• [ABOUT THIS EXERCISE] Word for word, transcribe every line from the one holding "472x1024 pixels." through the end of the records, but not the pictures.

Saved data entries
======

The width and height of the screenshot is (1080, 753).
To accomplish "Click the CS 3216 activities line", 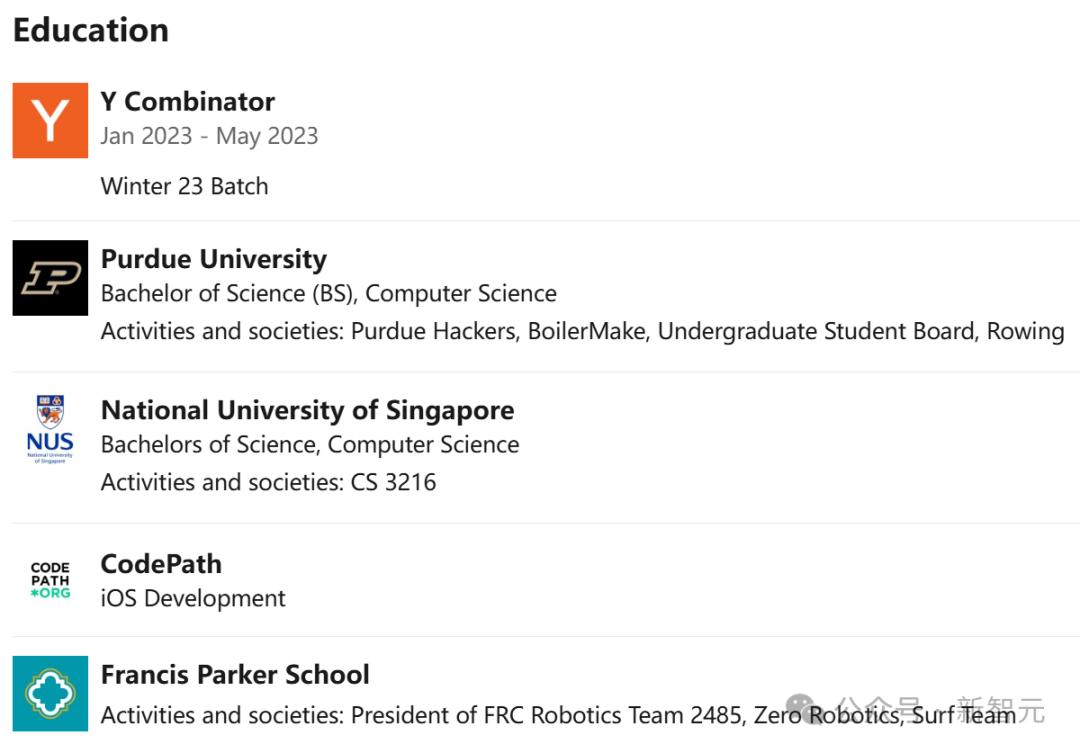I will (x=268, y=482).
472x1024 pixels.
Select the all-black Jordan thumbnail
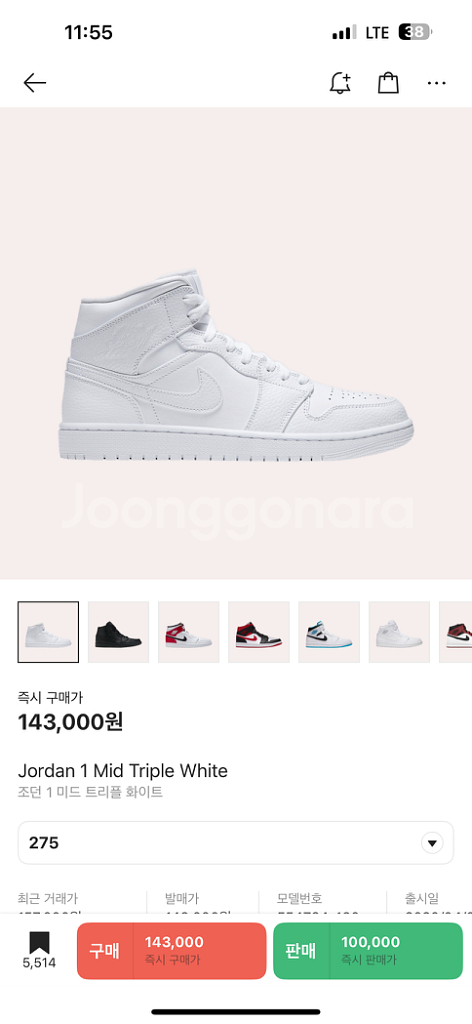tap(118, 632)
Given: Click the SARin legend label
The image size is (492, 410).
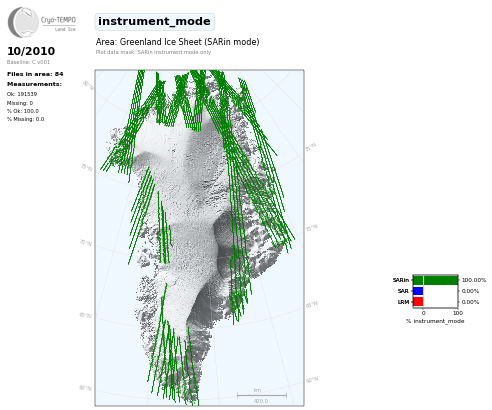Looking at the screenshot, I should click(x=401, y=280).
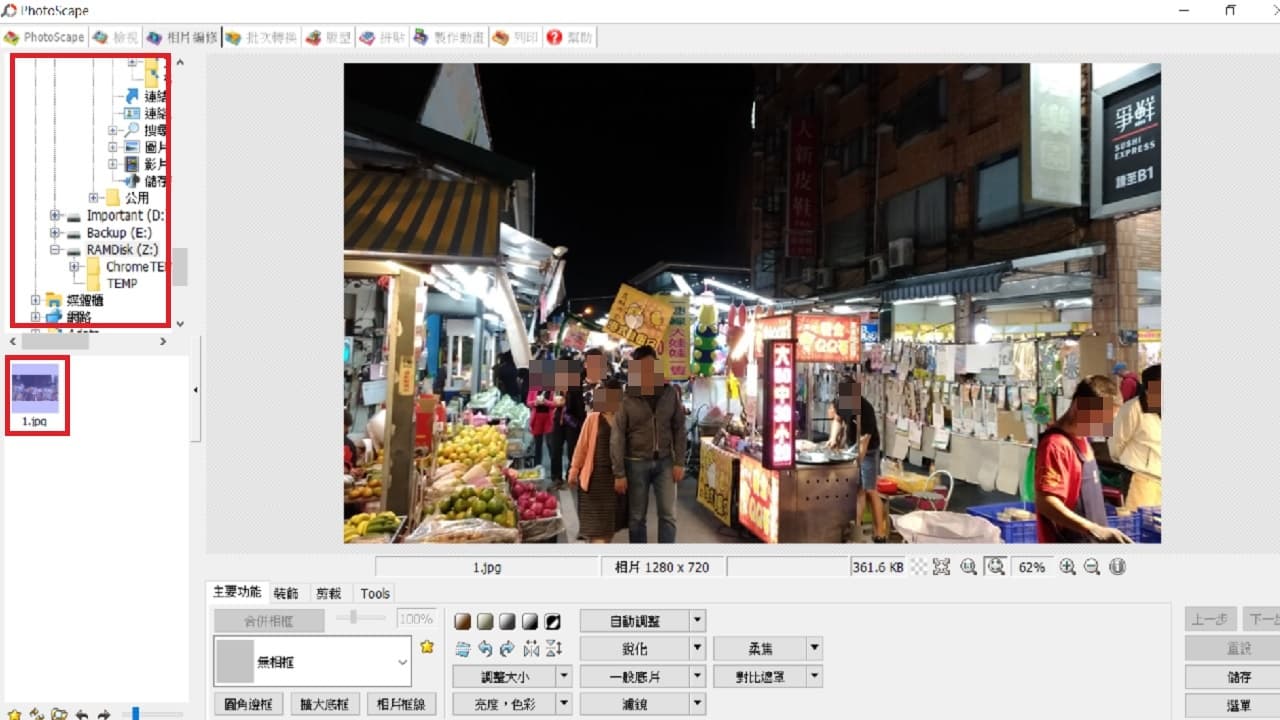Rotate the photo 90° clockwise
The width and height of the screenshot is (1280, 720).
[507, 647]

======

• [REPLY]
472x1024 pixels.
Select the all-black Jordan thumbnail
tap(118, 632)
Given: Click the SARin legend label
The image size is (492, 410).
Looking at the screenshot, I should click(x=401, y=280).
Rotate the photo 90° clockwise
The width and height of the screenshot is (1280, 720).
[507, 647]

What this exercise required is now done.